** begin DATA PROVIDED **

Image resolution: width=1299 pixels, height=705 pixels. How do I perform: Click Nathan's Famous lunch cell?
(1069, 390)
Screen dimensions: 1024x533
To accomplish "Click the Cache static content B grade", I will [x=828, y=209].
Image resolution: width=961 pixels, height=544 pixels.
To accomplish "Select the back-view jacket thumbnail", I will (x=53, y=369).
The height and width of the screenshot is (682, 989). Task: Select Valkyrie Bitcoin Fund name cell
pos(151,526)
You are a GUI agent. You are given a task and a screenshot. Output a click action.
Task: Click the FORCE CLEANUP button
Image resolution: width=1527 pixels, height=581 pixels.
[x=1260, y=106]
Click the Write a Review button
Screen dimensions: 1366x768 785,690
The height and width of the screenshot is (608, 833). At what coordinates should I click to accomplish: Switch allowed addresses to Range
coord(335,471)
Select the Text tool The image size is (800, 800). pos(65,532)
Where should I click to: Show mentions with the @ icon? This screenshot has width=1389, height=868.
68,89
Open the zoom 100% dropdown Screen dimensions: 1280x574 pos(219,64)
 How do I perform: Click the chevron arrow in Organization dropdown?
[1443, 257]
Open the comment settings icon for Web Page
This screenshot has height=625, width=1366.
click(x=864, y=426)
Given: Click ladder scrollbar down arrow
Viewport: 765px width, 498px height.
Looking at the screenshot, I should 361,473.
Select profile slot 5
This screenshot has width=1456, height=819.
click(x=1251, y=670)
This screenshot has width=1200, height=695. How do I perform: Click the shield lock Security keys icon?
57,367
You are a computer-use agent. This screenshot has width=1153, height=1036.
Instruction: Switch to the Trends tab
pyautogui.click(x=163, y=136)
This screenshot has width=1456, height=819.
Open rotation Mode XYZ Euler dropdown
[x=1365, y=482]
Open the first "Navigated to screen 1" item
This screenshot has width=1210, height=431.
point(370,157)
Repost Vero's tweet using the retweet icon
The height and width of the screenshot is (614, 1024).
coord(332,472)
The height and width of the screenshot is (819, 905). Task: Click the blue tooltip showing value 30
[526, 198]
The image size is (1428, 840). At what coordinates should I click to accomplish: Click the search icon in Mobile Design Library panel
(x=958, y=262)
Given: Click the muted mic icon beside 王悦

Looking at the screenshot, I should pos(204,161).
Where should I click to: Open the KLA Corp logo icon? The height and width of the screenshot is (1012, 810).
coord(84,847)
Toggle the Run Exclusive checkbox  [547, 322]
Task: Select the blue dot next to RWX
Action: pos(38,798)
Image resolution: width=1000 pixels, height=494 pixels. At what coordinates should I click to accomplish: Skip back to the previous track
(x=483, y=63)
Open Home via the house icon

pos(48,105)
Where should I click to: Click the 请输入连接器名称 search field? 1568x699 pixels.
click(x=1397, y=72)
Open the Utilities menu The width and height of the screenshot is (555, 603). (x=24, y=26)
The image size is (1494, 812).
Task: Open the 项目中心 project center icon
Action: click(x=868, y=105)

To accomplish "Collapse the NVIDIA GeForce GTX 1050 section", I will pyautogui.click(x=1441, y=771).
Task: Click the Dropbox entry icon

** end DATA PROVIDED **

> _REQUEST_
Rewrite all of the material above, replacing "Image resolution" with "Screenshot size" everywhere and leaving everything else unchanged.

> _PROBLEM SOLUTION_
Screenshot size: width=1299 pixels, height=705 pixels. How do I perform: Click Nathan's Famous lunch cell?
(1069, 390)
Screen dimensions: 1024x533
To accomplish "Click the Cache static content B grade", I will [x=828, y=209].
Screenshot size: width=961 pixels, height=544 pixels.
To accomplish "Select the back-view jacket thumbnail", I will (x=53, y=369).
The height and width of the screenshot is (682, 989). Task: Select Valkyrie Bitcoin Fund name cell
pos(151,526)
You are a GUI agent. You are given a task and a screenshot. Output a click action.
Task: Click the FORCE CLEANUP button
Screenshot size: width=1527 pixels, height=581 pixels.
[x=1260, y=106]
Click the Write a Review button
Screen dimensions: 1366x768 785,690
The height and width of the screenshot is (608, 833). At what coordinates should I click to accomplish: Switch allowed addresses to Range
coord(335,471)
Select the Text tool The image size is (800, 800). pos(65,532)
Where should I click to: Show mentions with the @ icon? This screenshot has width=1389, height=868.
68,89
Open the zoom 100% dropdown Screen dimensions: 1280x574 pos(219,64)
 How do I perform: Click the chevron arrow in Organization dropdown?
[1443, 257]
Open the comment settings icon for Web Page
This screenshot has height=625, width=1366.
click(x=864, y=426)
Given: Click ladder scrollbar down arrow
Viewport: 765px width, 498px height.
Looking at the screenshot, I should 361,473.
Select profile slot 5
This screenshot has width=1456, height=819.
click(x=1251, y=670)
This screenshot has width=1200, height=695. How do I perform: Click the shield lock Security keys icon?
57,367
You are a computer-use agent. This screenshot has width=1153, height=1036.
Instruction: Switch to the Trends tab
pyautogui.click(x=163, y=136)
This screenshot has width=1456, height=819.
Open rotation Mode XYZ Euler dropdown
[x=1365, y=482]
Open the first "Navigated to screen 1" item
This screenshot has width=1210, height=431.
point(370,157)
Repost Vero's tweet using the retweet icon
The height and width of the screenshot is (614, 1024).
coord(332,472)
The height and width of the screenshot is (819, 905). Task: Click the blue tooltip showing value 30
[526, 198]
The image size is (1428, 840). At what coordinates should I click to accomplish: Click the search icon in Mobile Design Library panel
(x=958, y=262)
Given: Click the muted mic icon beside 王悦

Looking at the screenshot, I should pos(204,161).
Where should I click to: Open the KLA Corp logo icon? The height and width of the screenshot is (1012, 810).
coord(84,847)
Toggle the Run Exclusive checkbox  [547, 322]
Task: Select the blue dot next to RWX
Action: pos(38,798)
Screenshot size: width=1000 pixels, height=494 pixels. At what coordinates should I click to accomplish: Skip back to the previous track
(x=483, y=63)
Open Home via the house icon

pos(48,105)
Where should I click to: Click the 请输入连接器名称 search field? 1568x699 pixels.
click(x=1397, y=72)
Open the Utilities menu The width and height of the screenshot is (555, 603). (x=24, y=26)
The image size is (1494, 812).
Task: Open the 项目中心 project center icon
Action: click(x=868, y=105)

To accomplish "Collapse the NVIDIA GeForce GTX 1050 section", I will pyautogui.click(x=1441, y=771).
Task: Click the Dropbox entry icon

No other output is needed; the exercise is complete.